(Entries drawn from a collection)
= = = =
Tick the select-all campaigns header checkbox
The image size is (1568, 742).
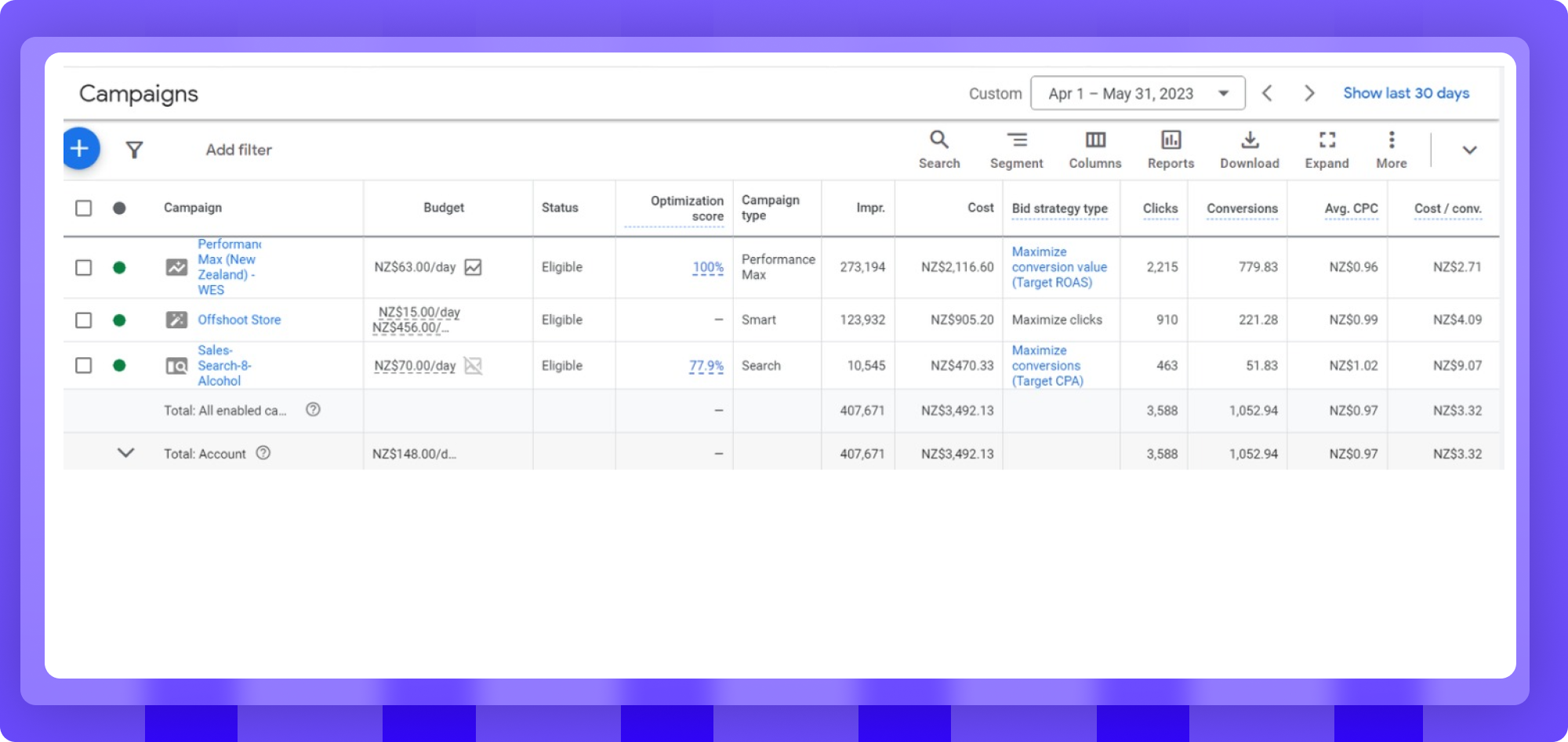(83, 208)
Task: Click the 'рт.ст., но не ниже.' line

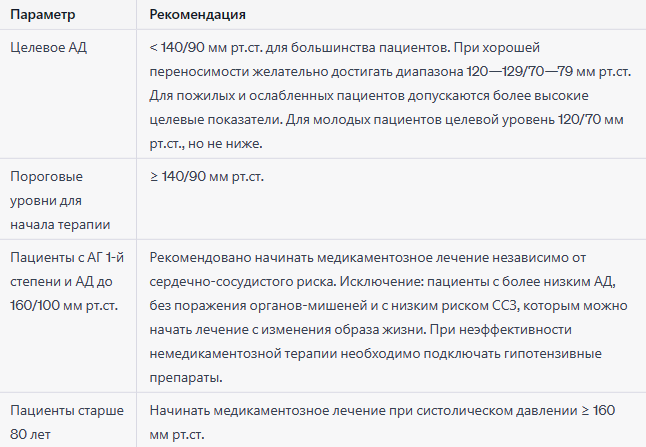Action: tap(206, 144)
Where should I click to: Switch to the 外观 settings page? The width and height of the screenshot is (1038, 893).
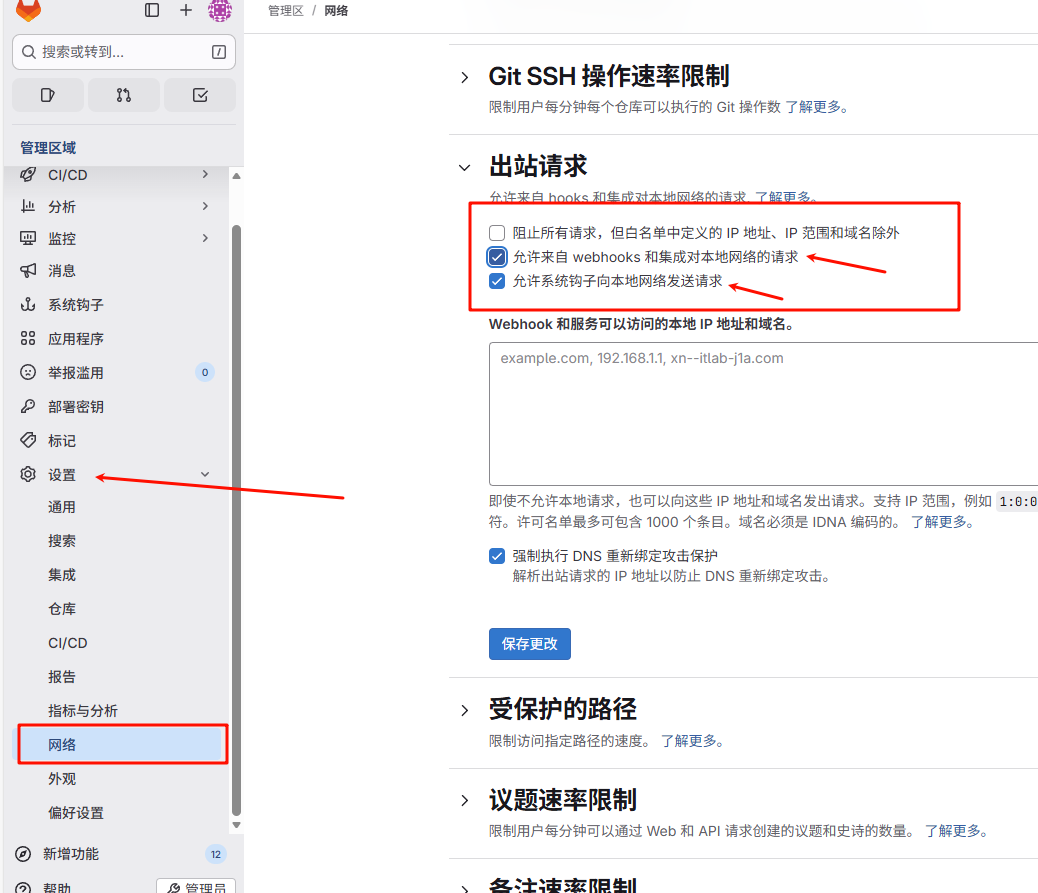tap(61, 778)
= = = =
■ PROBLEM TO WORK ON
Can you put these lines into a numbered list, with the blank lines and the pictures left out?

■ ANSWER TO THIS PROBLEM
1. Tick the select-all campaigns header checkbox
2. The image size is (1568, 742).
3. (83, 208)
4. Task: Click the 'рт.ст., но не ниже.' line
5. Action: tap(206, 144)
6. Where should I click to: Switch to the 外观 settings page? The width and height of the screenshot is (1038, 893).
7. tap(61, 778)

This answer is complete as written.